Implementing and testing a gossip protocol with Rust

Catalin December 23, 2024 #Rust

Intro

With the recent AI and ML boom, there's a lot of uncertainty around what technologies and paradigms will be most relevant to the market. One thing is clear though, the scale of computing tasks that we're dealing with is constantly increasing. It will be more common to have computational tasks that span multiple machines. In this context, I thought it would be good to try out an interesting challenge with great educational potential: Fly.io's distributed systems challenge: Gossip Glomers.

The challenge centers around the concept of gossip protocols, a paradigm for replicating data across a distributed system. It involves using Maelstrom, a workbench for writing your own implementations of distributed systems. Maelstrom relies on Jepsen - a testing library to check your implementations. Keep in mind, these frameworks are for building and testing educational versions of distributed systems, and are not tools that you would use in a production system.

Setup

Before explaining gossip protocols, let's cover what we need to get going.

Maelstrom is the framework in charge of running our distributed application as a cluster of nodes. We will package our application as a binary and Maelstrom will run instances of our binaries in the cluster while also emulating a network between the nodes. Network communication is handled via JSON messages passed through STDIN and STDOUT. A node will send messages on STDOUT containing a destination field - Maelstrom will take this output and deliver it to the destination nodes’ STDIN.

Running the application will involve two node types - The nodes of the actual distributed system being tested and client nodes that Maelstrom uses to interact with our system. Client nodes will only call available methods on the distributed nodes of our app, while the app's nodes will communicate between each other to synchronize state. An important point here is that we're only programming the logic of a single node, so we have no other way to control the flow of information, other than the protocol defined for the messages that a particular node handles. There is no dedicated coordination layer.

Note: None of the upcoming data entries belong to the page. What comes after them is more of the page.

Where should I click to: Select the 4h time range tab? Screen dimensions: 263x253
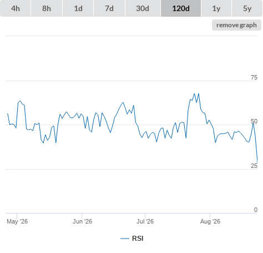pos(16,8)
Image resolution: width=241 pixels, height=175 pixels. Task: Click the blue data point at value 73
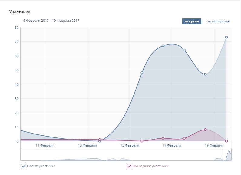[226, 37]
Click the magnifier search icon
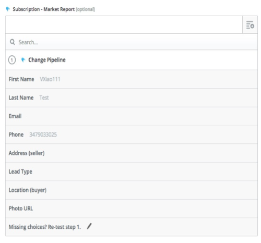 (13, 42)
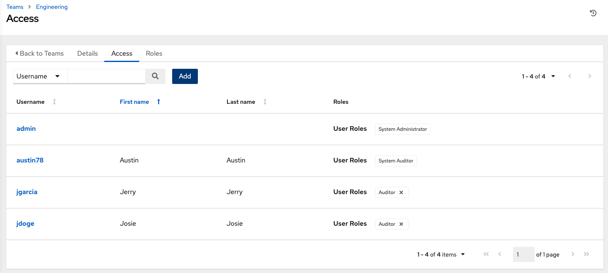608x273 pixels.
Task: Click Back to Teams
Action: click(x=40, y=53)
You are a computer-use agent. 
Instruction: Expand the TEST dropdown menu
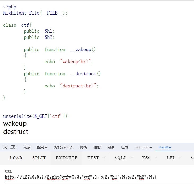point(96,158)
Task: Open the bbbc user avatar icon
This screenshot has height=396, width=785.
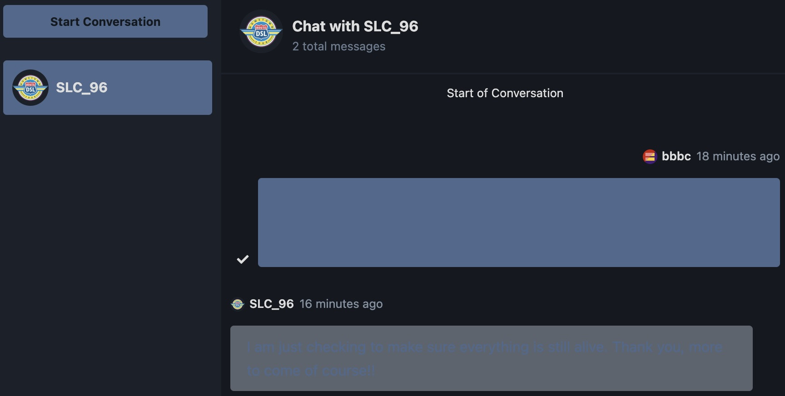Action: coord(650,156)
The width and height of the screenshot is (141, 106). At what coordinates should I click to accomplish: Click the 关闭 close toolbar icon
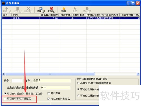coord(87,8)
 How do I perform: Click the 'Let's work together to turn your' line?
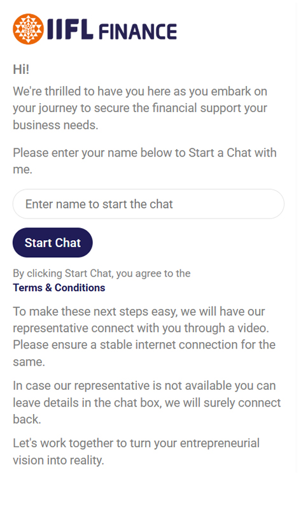[136, 443]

The first challenge is a simple echo exercise that's designed just to get you set up with everything needed. We have to create a node that responds to a simple echo request. At this point, we're not actually running a distributed system. For the test, Maelstrom will instantiate a single app node and then also create a client node that will make the echo call to our application.

Language and runtime choice

The documentation gives examples in the Go language. I chose to do it in Rust to make it more interesting. Both languages allow us to easily export light-weight binaries to be used by the simulation framework. If you're starting out and just want to learn distributed systems concepts, I recommend sticking with Go, as the Rust borrow checker limits the way you can use threads.

Maelstrom provides a library that helps with reading and sending messages without having to worry about JSON, serialization and deserialization. There's also a Rust variant of the library from Maelstrom but I didn't want to use it because it's using async Rust. It doesn't really help with performance in this case and just adds unnecessary complexity.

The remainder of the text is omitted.